DECEMBER 9, 2022
Kolom

Pencarian Identitas, dan Burung Gagak Ingin Menjadi Merak: Pengantar dari Denny JA Untuk Buku Puisi Esai Mahwi Air Tawar

image
(OrbitIndonesia/kiriman)

ORBITINDONESIA.COM - Ada yang ingin menjadi angin, padahal ia batu. Ada yang ingin menjadi lautan, padahal ia api.

Manusia kerap berlari dari dirinya sendiri, mengganti nama, mengganti wajah, mengganti sejarah—seolah perubahan bisa menghapus akar yang telah tertanam.

Tapi di mana ujung pelarian itu? Saat cermin tak lagi mengenali kita, saat suara sendiri terdengar asing, saat tempat pulang telah lenyap, apa yang tersisa?

Dilema itu tak terletak pada perubahan, melainkan pada kehilangan. Menjadi sesuatu yang lain sering kali berarti mengorbankan yang telah ada. Dan terkadang, kita baru menyadari nilainya saat semuanya telah hilang.

-000-

Keinginan memiliki identitas yang sama sekali berbeda tergambar dari satu puisi esai Mahwi Air Tawar: Musyawarah Burung Gagak.

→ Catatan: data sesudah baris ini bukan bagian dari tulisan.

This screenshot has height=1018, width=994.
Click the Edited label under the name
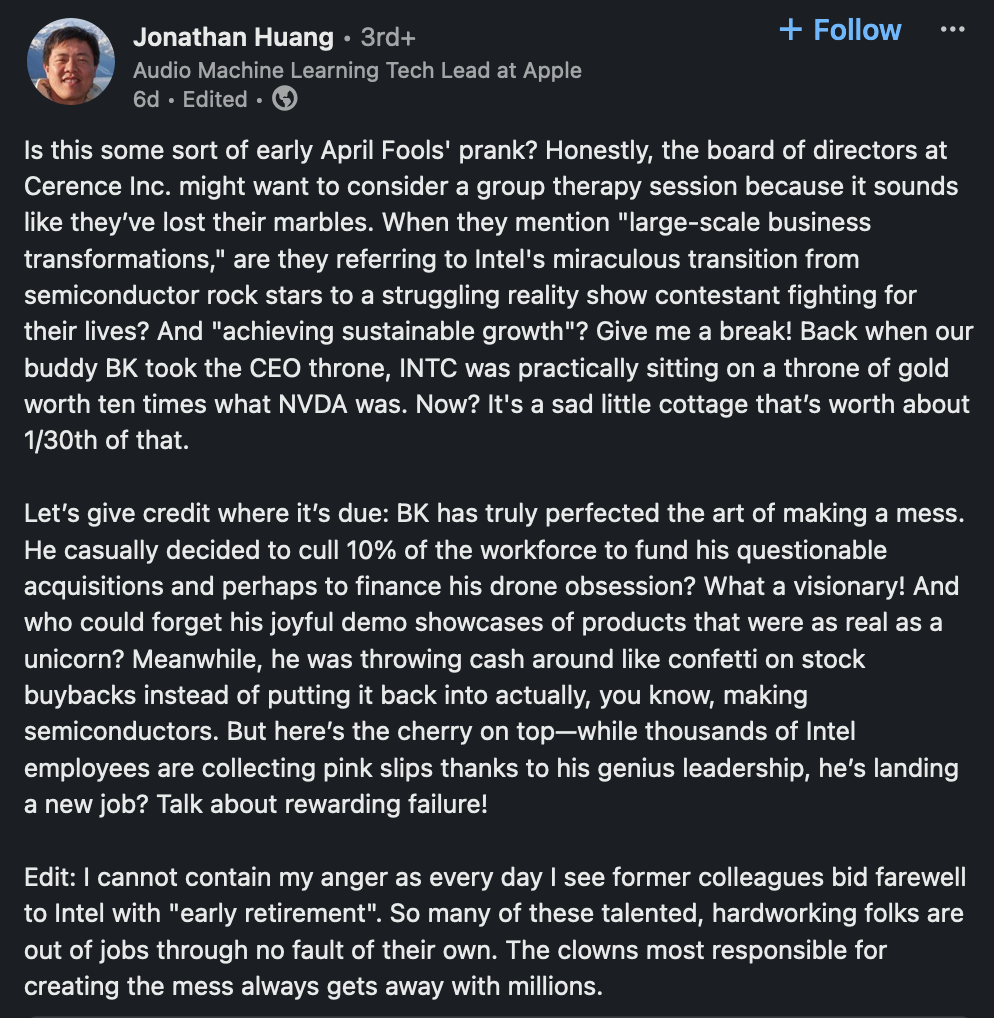(215, 99)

Demi sehelai masa, seekor gagak meninggalkan bayangannya. Ia mengabaikan ranting-ranting yang biasa menjadi pijakannya dan mengepakkan sayap menuju dunia yang berkilauan.

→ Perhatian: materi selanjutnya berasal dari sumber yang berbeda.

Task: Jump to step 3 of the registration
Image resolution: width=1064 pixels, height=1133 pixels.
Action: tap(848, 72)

Ia tak ingin lagi hitam legam, tak ingin lagi menjadi sekadar suara serak yang diabaikan. Ia ingin menjadi merak—megah, anggun, dan dikagumi.

“Ia pun melepas hitam bulu takdirnya.
Memeluk angin, membelai badai.”

Namun, seperti gema yang terpantul di lembah sunyi, keindahan yang ia buru bukanlah rumah yang bisa ia tinggali. Kilau bulu merak tak membuatnya diterima di antara kawanan merak.